### Dataset entries

- - -

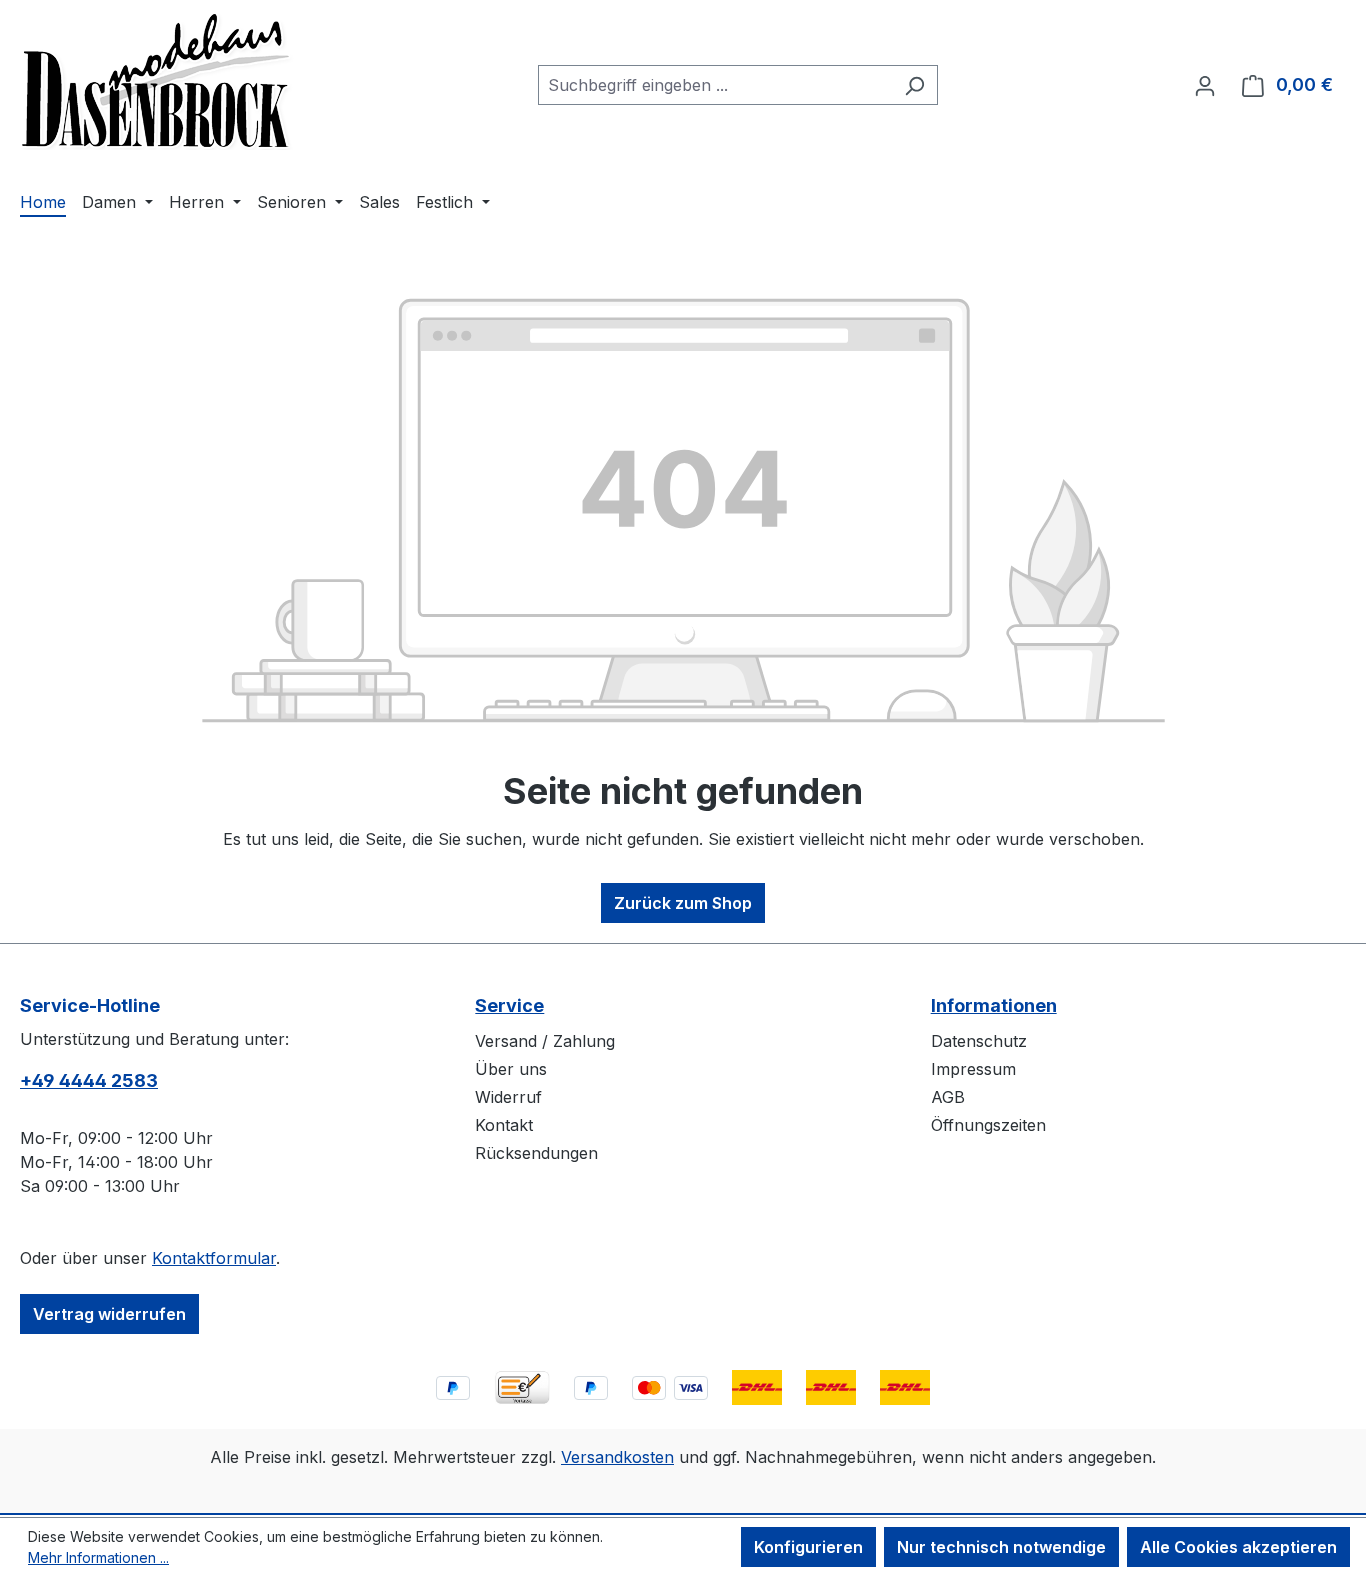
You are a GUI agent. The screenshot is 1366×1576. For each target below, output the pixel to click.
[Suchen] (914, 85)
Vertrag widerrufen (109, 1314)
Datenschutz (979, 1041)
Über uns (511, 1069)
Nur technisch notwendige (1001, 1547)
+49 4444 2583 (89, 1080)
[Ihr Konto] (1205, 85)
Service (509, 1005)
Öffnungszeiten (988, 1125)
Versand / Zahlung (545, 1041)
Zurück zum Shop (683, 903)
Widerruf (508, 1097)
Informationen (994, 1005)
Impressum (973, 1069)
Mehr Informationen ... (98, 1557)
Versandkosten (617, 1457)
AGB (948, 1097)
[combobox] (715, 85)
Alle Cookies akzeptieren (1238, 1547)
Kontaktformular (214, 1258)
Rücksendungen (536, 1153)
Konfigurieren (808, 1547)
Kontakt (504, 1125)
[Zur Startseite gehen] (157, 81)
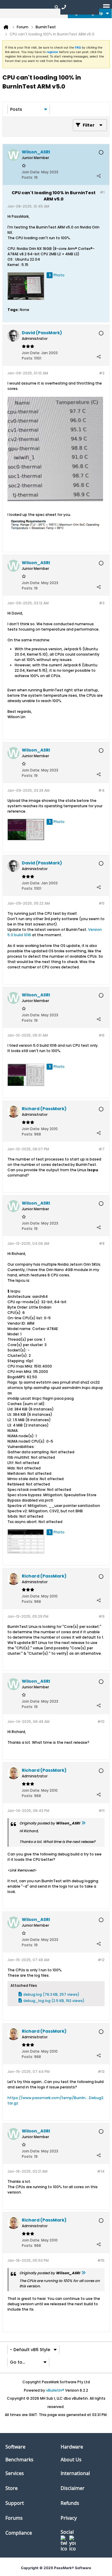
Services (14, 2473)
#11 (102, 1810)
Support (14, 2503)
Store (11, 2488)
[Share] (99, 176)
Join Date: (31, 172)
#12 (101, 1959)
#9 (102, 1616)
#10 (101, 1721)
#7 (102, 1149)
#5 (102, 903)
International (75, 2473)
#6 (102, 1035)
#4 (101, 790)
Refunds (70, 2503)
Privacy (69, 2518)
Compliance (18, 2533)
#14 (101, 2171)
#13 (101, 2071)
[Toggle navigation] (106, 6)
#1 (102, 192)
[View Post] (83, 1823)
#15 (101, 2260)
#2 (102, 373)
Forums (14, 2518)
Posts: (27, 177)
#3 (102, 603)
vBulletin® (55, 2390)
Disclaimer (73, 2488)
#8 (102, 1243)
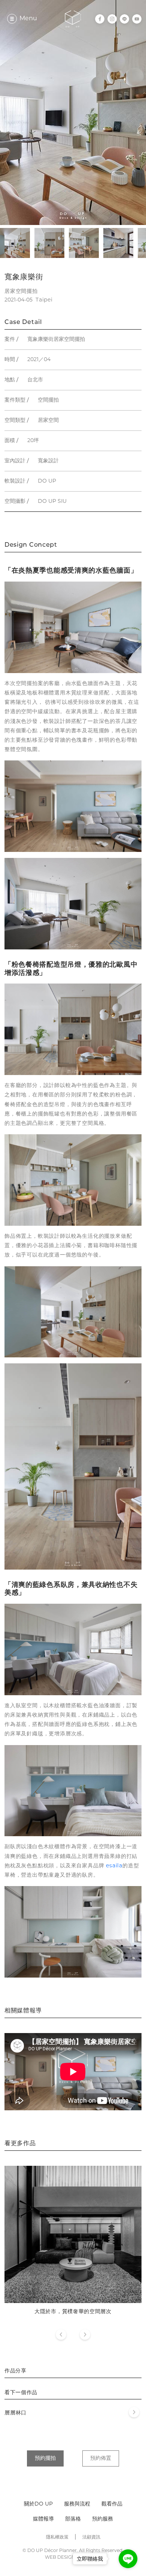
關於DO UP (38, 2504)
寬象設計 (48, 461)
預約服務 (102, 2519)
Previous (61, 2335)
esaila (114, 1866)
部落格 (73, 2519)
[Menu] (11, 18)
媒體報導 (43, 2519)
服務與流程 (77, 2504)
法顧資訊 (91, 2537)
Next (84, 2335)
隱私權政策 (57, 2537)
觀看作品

- - -

### To do
Although the records contain pictures, your copy should hold only the text, reproduced exactly.

### Problem solution
You are a GUI agent. The screenshot is 1366×1576. For each target below, output the pixel to click.
[Suchen] (914, 85)
Vertrag widerrufen (109, 1314)
Datenschutz (979, 1041)
Über uns (511, 1069)
Nur technisch notwendige (1001, 1547)
+49 4444 2583 (89, 1080)
[Ihr Konto] (1205, 85)
Service (509, 1005)
Öffnungszeiten (988, 1125)
Versand / Zahlung (545, 1041)
Zurück zum Shop (683, 903)
Widerruf (508, 1097)
Informationen (994, 1005)
Impressum (973, 1069)
Mehr Informationen ... (98, 1557)
Versandkosten (617, 1457)
AGB (948, 1097)
[combobox] (715, 85)
Alle Cookies akzeptieren (1238, 1547)
Kontaktformular (214, 1258)
Rücksendungen (536, 1153)
Konfigurieren (808, 1547)
Kontakt (504, 1125)
[Zur Startseite gehen] (157, 81)
Services (14, 2473)
#11 (102, 1810)
Support (14, 2503)
Store (11, 2488)
[Share] (99, 176)
Join Date: (31, 172)
#12 (101, 1959)
#9 (102, 1616)
#10 (101, 1721)
#7 (102, 1149)
#5 (102, 903)
International (75, 2473)
#6 (102, 1035)
#4 (101, 790)
Refunds (70, 2503)
Privacy (69, 2518)
Compliance (18, 2533)
#14 (101, 2171)
#13 (101, 2071)
[Toggle navigation] (106, 6)
#1 (102, 192)
[View Post] (83, 1823)
#15 (101, 2260)
#2 (102, 373)
Forums (14, 2518)
Posts: (27, 177)
#3 (102, 603)
vBulletin® (55, 2390)
Disclaimer (73, 2488)
#8 (102, 1243)
關於DO UP (38, 2504)
寬象設計 (48, 461)
預約服務 (102, 2519)
Previous (61, 2335)
esaila (114, 1866)
部落格 (73, 2519)
[Menu] (11, 18)
媒體報導 (43, 2519)
服務與流程 (77, 2504)
法顧資訊 (91, 2537)
Next (84, 2335)
隱私權政策 (57, 2537)
觀看作品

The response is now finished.